**DOCUMENT PASSAGE**
We become Christians through the instrument of faith. We become reconciled by faith. Know that God did this in Jesus. Believe in Jesus. Trust in his work on the cross that has blotted out the sins of all his chosen people. Repent of your former rebellion from God, and you will become a friend of God today. You will belong to God’s people.

Saints of God, the Bible records a continued history of animosity between God’s people and the world. In the Old Testament, we see that with people like the Amalekites. But in the New Testament, we see God’s people persecuted by the world for their faith in Christ. The book of Revelation, for example, calls Christians to overcome the world, a world full of those hostile not just to God, but hostile to God’s people. God has many enemies in this world. They are technically, therefore, our enemies too. Sometimes we realize this very clearly. How, then ought we to respond to His and our enemies?

**Collected data entries**

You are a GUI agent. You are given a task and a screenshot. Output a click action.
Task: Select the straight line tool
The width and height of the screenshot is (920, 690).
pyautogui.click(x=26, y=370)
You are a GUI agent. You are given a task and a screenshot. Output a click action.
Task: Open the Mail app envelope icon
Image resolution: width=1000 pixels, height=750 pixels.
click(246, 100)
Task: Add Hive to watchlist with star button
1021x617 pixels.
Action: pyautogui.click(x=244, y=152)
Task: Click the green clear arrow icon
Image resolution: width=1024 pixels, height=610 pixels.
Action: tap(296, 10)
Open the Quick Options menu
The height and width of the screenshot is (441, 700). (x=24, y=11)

* * *

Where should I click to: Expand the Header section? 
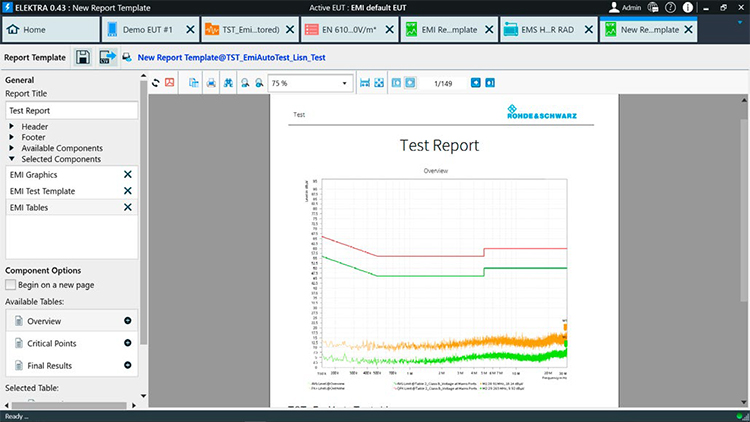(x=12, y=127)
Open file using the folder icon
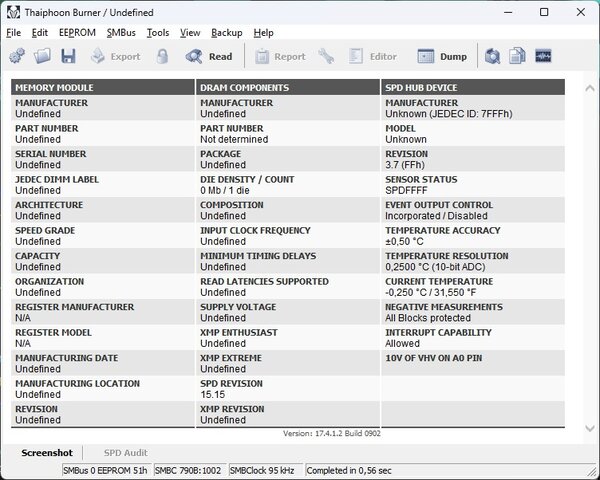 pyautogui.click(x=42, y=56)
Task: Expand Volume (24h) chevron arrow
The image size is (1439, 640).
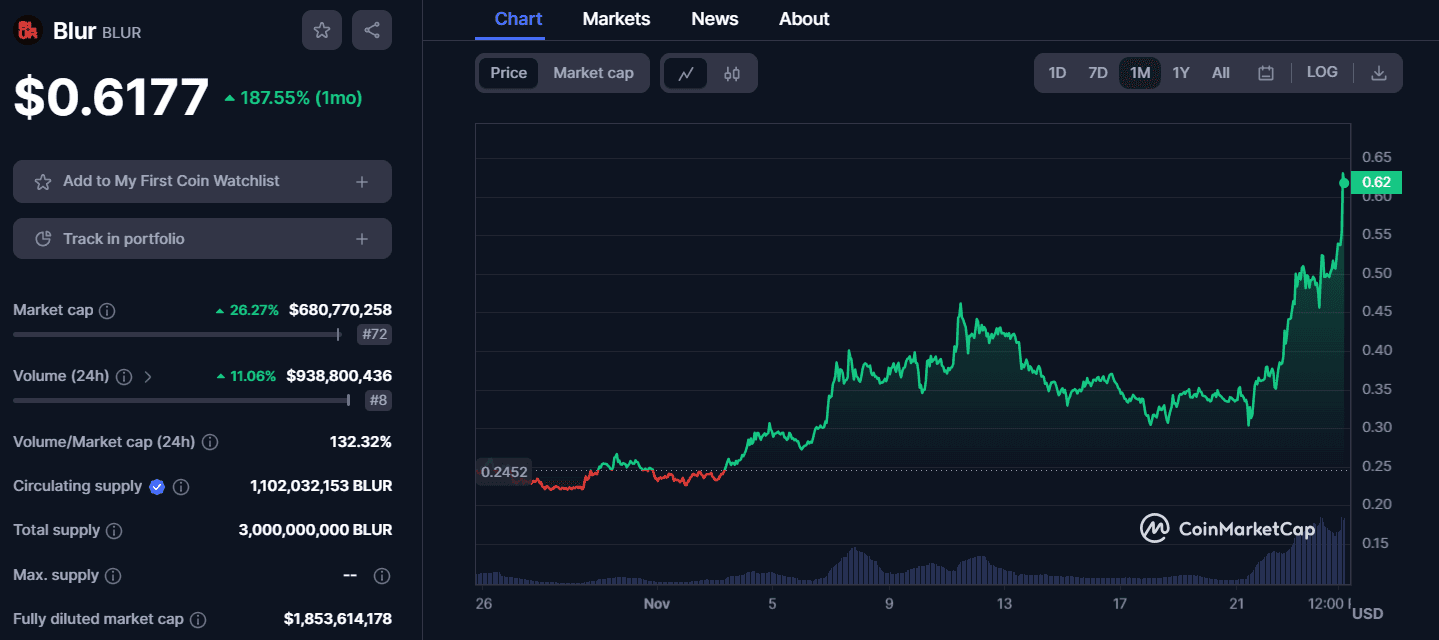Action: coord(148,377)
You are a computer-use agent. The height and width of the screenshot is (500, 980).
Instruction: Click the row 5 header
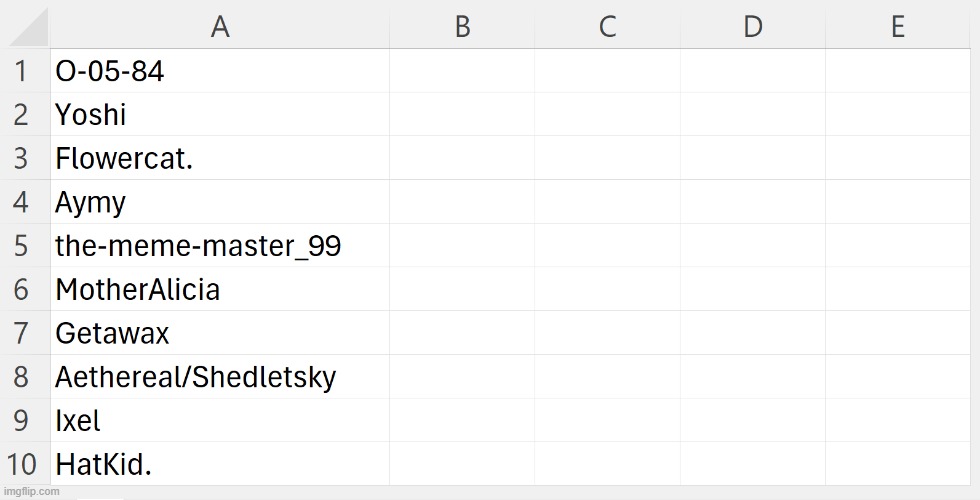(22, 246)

**WORK TO BE COMPLETED**
Summarize the passage on faith and God's enemies in two sentences.

**EXERCISE ANSWER**
People become Christians and are reconciled to God through faith: by believing in Jesus, trusting his work on the cross, and repenting of rebellion, they become friends of God and belong to his people. The Bible records continued animosity between God's people and the world, so God's many enemies are also the enemies of his people, which raises the question of how believers ought to respond to them.